Hay preguntas que no se formulan una vez.
Se repiten… hasta que algo cambia en quien las hace.
Idea central
Algunas preguntas no buscan respuesta externa. Señalan una falta interna que, cuando no se reconoce, se repite en distintas áreas de la vida.
Una pregunta que no era solo una pregunta
Me sorprendí repitiendo la misma pregunta en momentos distintos, con palabras apenas cambiadas.
¿Por qué no me quieren?
¿Por qué no me llaman?
¿Por qué no me ascienden?
¿Por qué no llega algo mejor?
No era una pregunta concreta.
Era un murmullo que volvía cuando algo no salía como esperaba.
Cuando aparece sin aviso
Durante mucho tiempo pensé que tenía que ver con los otros.
Con su criterio.
Con su desinterés.
Con su falta de mirada.
Después empecé a notar algo distinto:
la pregunta aparecía incluso cuando no había nadie ahí.
Como si se hubiera quedado a vivir conmigo.
Cuando deja de depender del otro
No fue una revelación.
Fue acumulativo.
Escenas pequeñas:
yo esperando una señal,
yo midiendo mi valor en función de una respuesta,
yo idealizando a quien parecía más legítimo.
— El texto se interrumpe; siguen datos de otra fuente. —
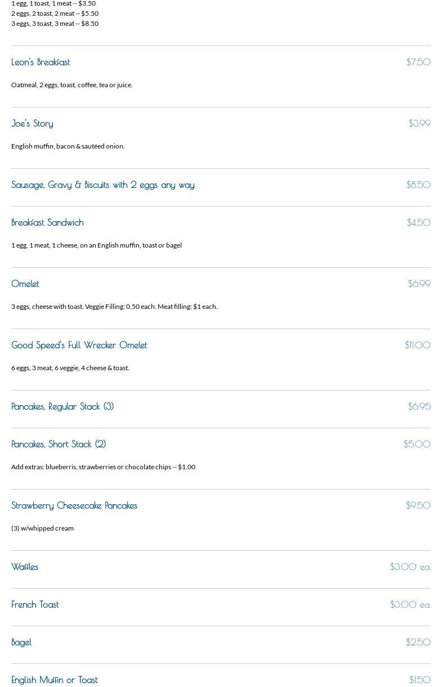Click English Muffin or Toast heading
This screenshot has height=687, width=442.
point(55,680)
Y al mismo tiempo, desconfiando de lo que podía ofrecer.
Ahí empezó a cambiar algo.
La falta que no hizo ruido
No fue una tragedia visible.
No hubo un abandono explícito.
Fue más sutil:
una atención que no llegó cuando tenía que llegar.
Una ausencia sostenida, suficiente como para dejar huella.
La huella que se desplaza
Esa falta no se manifestaba como rabia.
Aparecía como pregunta.
Siempre la misma estructura:
trabajo, relaciones, reconocimiento.
Distintos escenarios.
La misma base.
Volver a lo básico
No supe cómo resolverlo.
No había un gesto claro.
Así que empecé por algo más simple:
ordenar lo cotidiano.
Dormir mejor cuando se podía.
Comer sin improvisar tanto.
Leer sin buscar respuestas.
Estar con personas donde no tenía que demostrar nada.
Nada de eso fue inmediato.
Ni espectacular.
Una forma distinta de estar
Poco a poco, algo cambió.
No me volví más seguro.
Pero sí menos dependiente de la aprobación.
No dejé de querer ser querido.
Pero la pregunta perdió urgencia.
La función paterna desde dentro
En algún momento entendí algo que antes me parecía exagerado:
ser el padre que me hubiera gustado tener.
No como idea.
Como práctica:
poner límites,
respetar el ritmo,
no exigirme cuando ya estaba cansado,
no abandonarme a mitad de camino.
El tiempo también acompaña
También empecé a notar algo.
Entre enero y junio, algo se abría.
Más luz.
Más margen.
No como promesa.
Como clima.
No siempre ocurre.
Pero a veces facilita mirar lo que antes quedaba más opaco.
Cuando la pregunta cambia de lugar
No diría que desapareció.
Sigue apareciendo.
Pero ya no ocupa el mismo lugar.
No dirige.
No exige respuesta inmediata.
Se convierte en señal.
Conexión con la función paterna
Como se desarrolla en otros artículos del blog, esta pregunta no aparece aislada.
Tiene que ver con la forma en que una persona construyó su referencia interna.
En ¿Y tú dónde te enchufas?, se observa cómo la relación con la función paterna influye en la forma de acceder a la propia fuente.
Y en Si ya tienes el paso, ponle más energía, cómo esa base condiciona la forma en que la energía se aplica y se dirige.
Aquí aparece otra capa:
qué ocurre cuando esa referencia no estuvo, o fue insuficiente.
Ampliación (identidad · sistema familiar · regulación)
Esta dinámica no se limita a lo emocional.
Se traslada al trabajo, a la pareja, al cuerpo.
La necesidad de validación, la dificultad para decidir o la sensación de no ser suficiente suelen aparecer en distintos niveles.
No como error.
Como continuidad.
Y cuando la persona empieza a ocupar ese lugar interno que faltó, algo se reorganiza.
No de forma inmediata.
Pero sí de forma progresiva.
Cuando la pregunta deja de guiar
Tal vez no se trate de eliminar la pregunta.
Sino de cambiar la relación con ella.
Cuando deja de dirigir y pasa a ser escuchada, algo se ordena.
Y desde ahí, sin hacer demasiado ruido,
la forma de estar en la vida empieza a cambiar.